Interviews are intense for an interviewee. But for a magical, crafty interviewer, that’s a good thing. Because, according to Business Insider, with just pinch of awkward and a dash of mental trickery, you can get a little extra from a candidate [MWA-HA-HA-HAAA].
So how do you create such a useful potion? With mind games like these:
The awkward moment
Just long enough for it to feel weird. The discomfort will motivate most candidates to fill the space with make-this-awkwardness-go-away information.
The truth in the details
Want to know exactly what happens at a candidate’s current job? Ask for their boss’s name. And get them to spell it. Nothing gets honesty from a candidate like thinking you’re going to check up on them.
The unfinished sentence
Ask a candidate about a time they faced a difficult situation, but don’t specify that they should tell you how they overcame it. Their interpretation will reveal if they’re a problem solver (they tell you how they solved the problem) or a problem bringer (they just tell you about the problem).
Speak performance to me
There’s psychology in the way a person speaks. So, while this one isn’t a mind game per se, it gets into your candidate’s head. For instance, high performers usually:
- Speak in the first person. They say I, we, and our. Poor performers use more yous, yours, theirs and its.
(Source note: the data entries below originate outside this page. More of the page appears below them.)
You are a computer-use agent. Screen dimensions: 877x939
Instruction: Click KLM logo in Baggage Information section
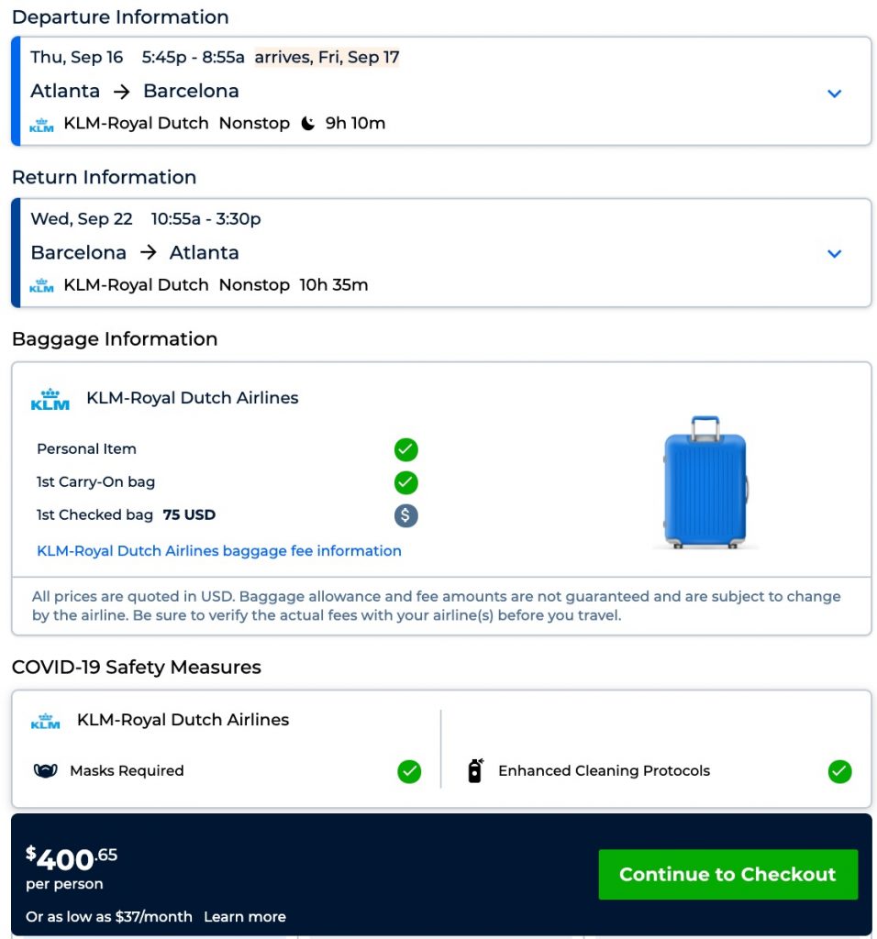click(x=50, y=399)
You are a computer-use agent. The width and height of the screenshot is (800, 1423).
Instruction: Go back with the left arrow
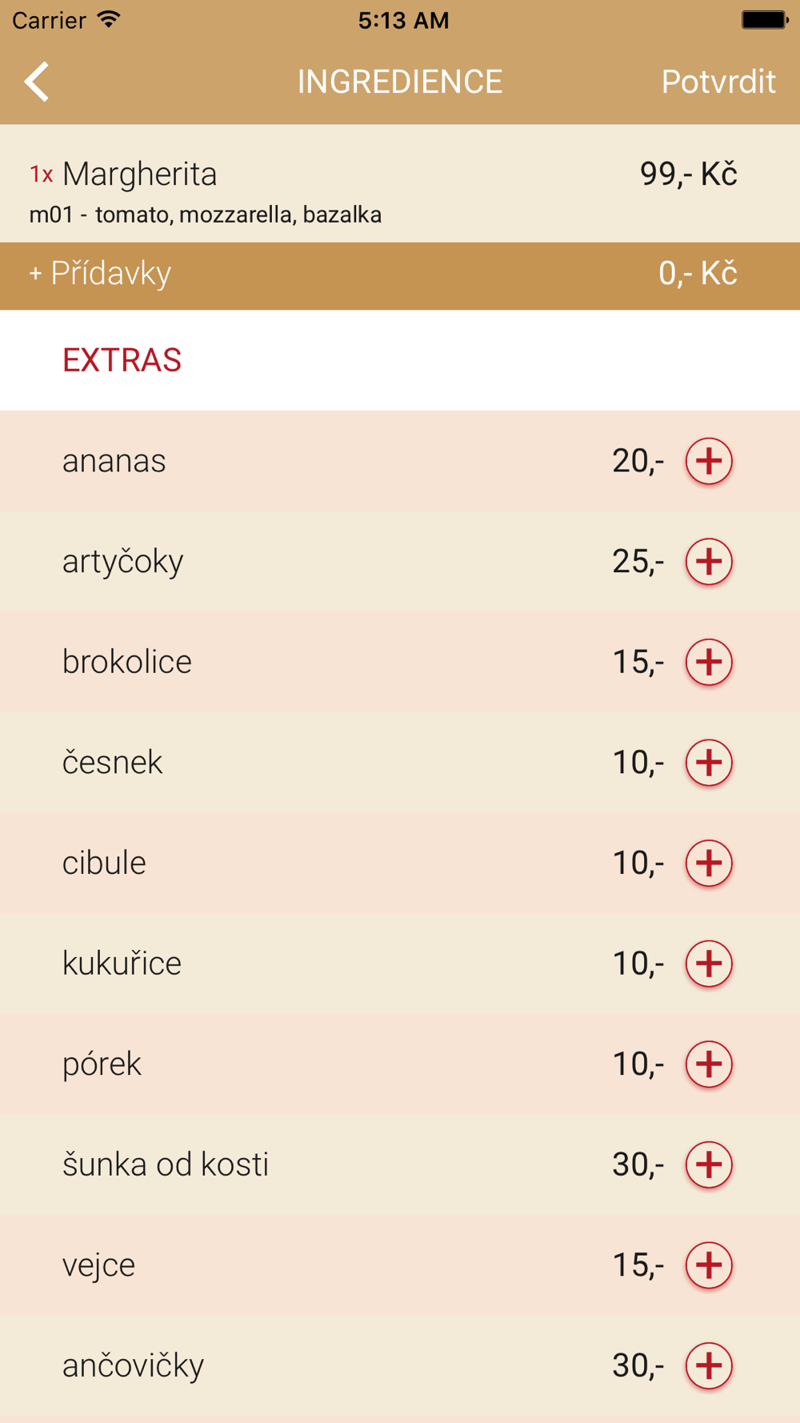click(37, 82)
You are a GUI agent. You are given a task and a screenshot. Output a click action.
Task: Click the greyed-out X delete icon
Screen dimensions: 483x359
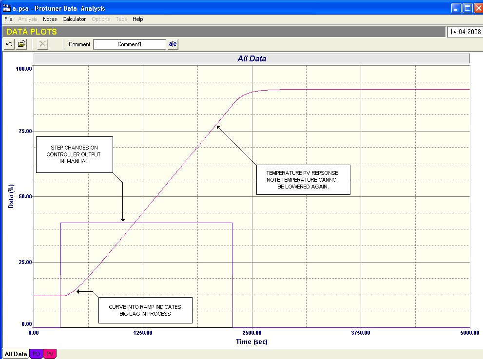click(x=43, y=44)
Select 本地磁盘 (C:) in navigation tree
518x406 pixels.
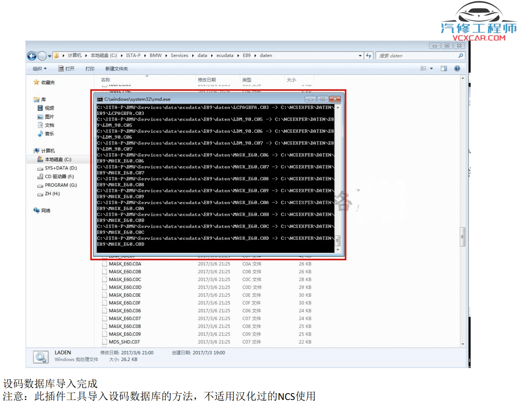[58, 160]
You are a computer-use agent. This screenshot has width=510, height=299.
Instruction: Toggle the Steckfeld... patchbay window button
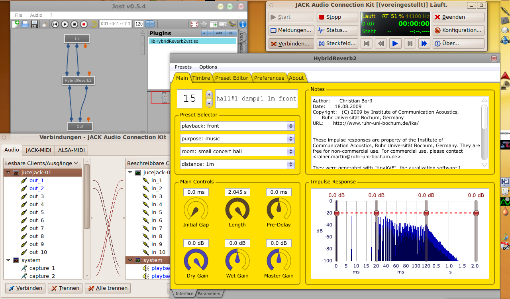337,43
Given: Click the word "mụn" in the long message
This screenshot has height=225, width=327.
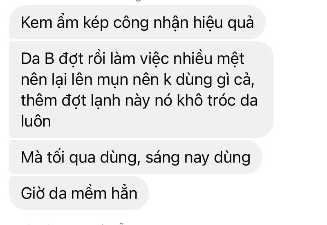Looking at the screenshot, I should tap(112, 80).
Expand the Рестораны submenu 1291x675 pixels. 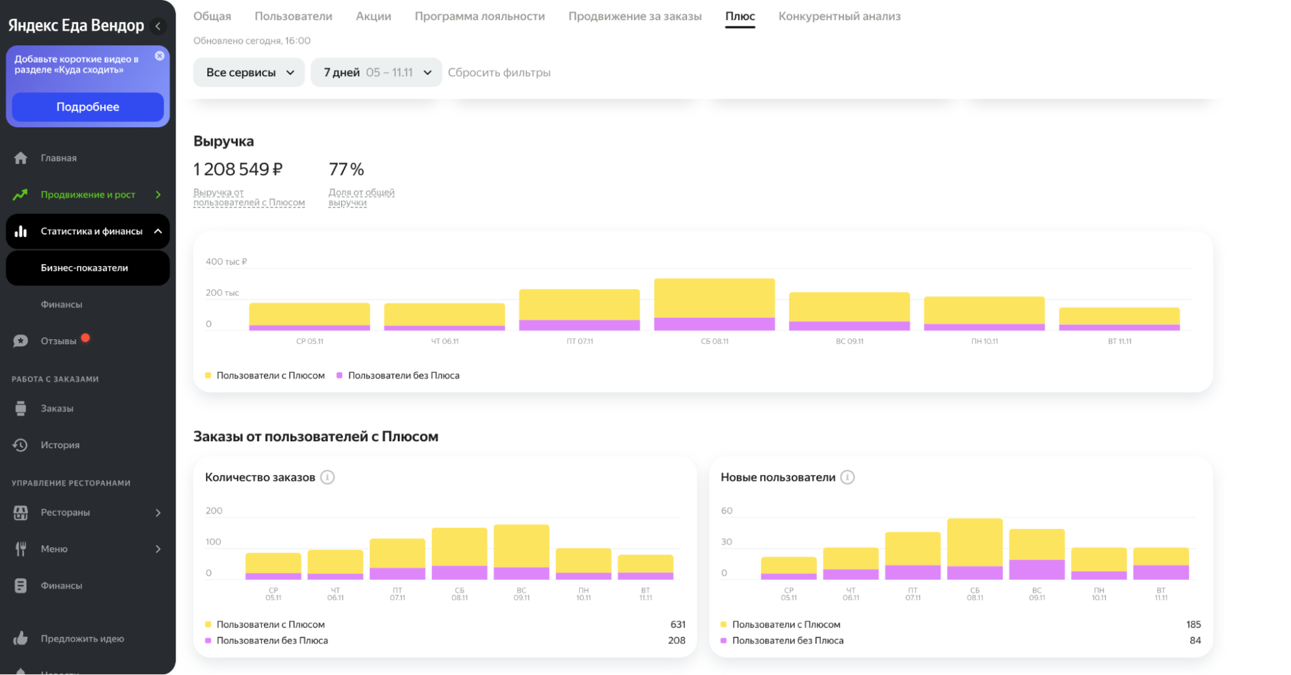[x=158, y=513]
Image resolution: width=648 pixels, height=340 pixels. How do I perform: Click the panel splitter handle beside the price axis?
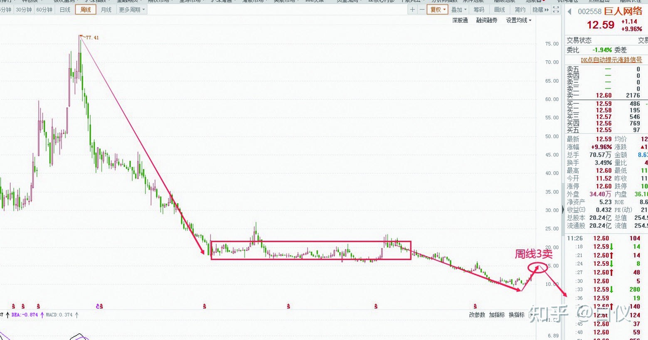pyautogui.click(x=563, y=210)
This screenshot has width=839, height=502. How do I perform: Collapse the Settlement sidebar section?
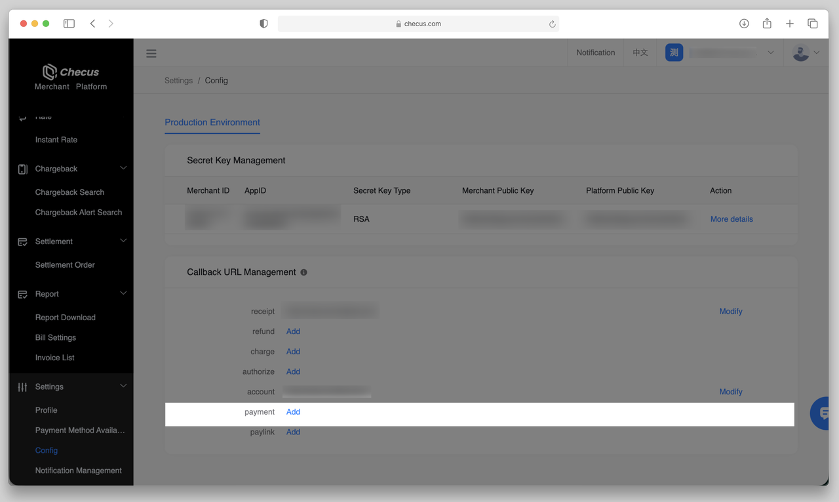123,241
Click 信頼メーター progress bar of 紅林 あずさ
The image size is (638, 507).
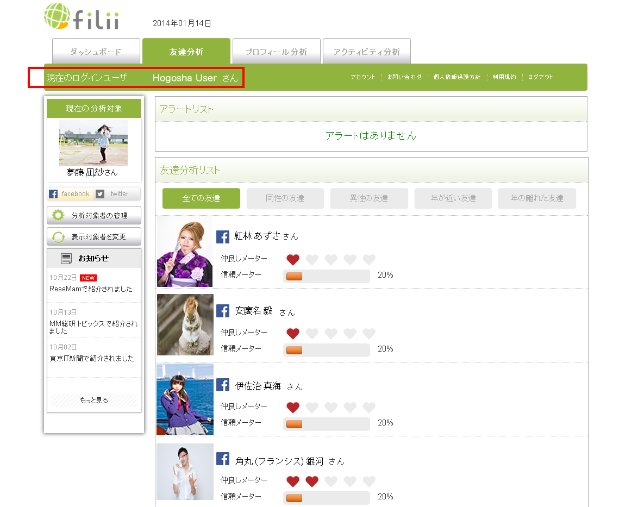click(x=326, y=276)
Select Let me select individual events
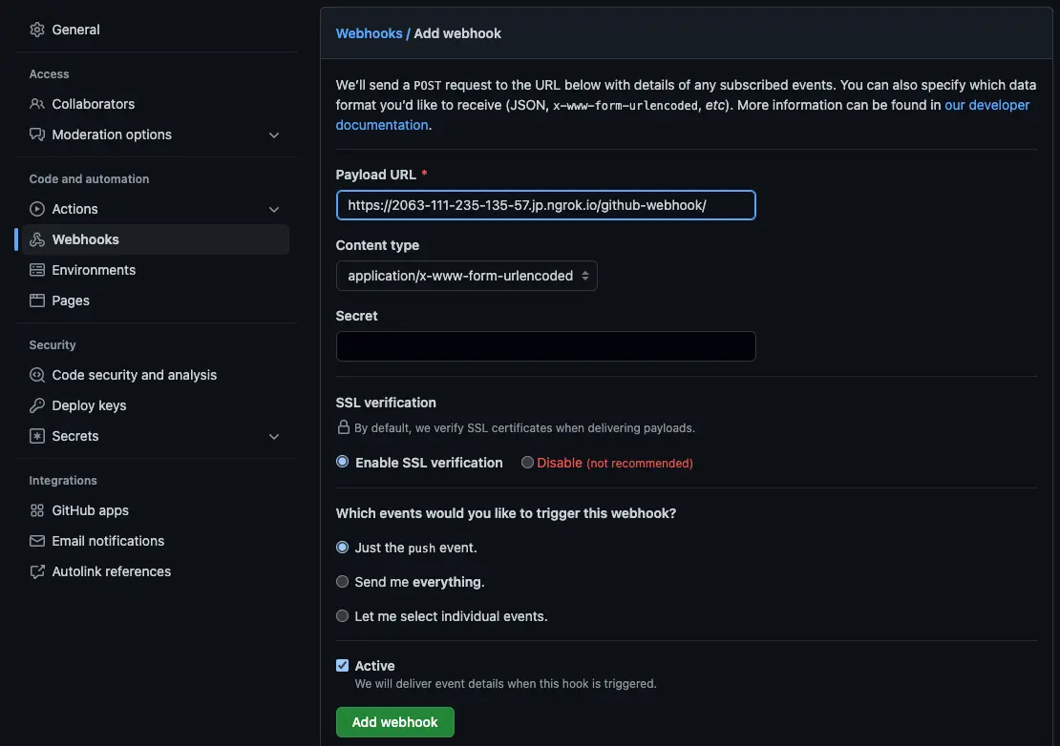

- Give straight answers. They don’t fluff anything up with excessive adverbs. Their work speaks for itself.
- Speak in past tense. They tell you about a difficult situation they dealt with rather than the difficult situations they deal with.
- Use an active voice. In other words, they’d say ‘I do this job’, rather than, ‘This job is done by me.’
- Don’t use absolutes. They wouldn’t often use words like always or never.
Got a little hocus pocus in you? It could get some magical results from your interviews.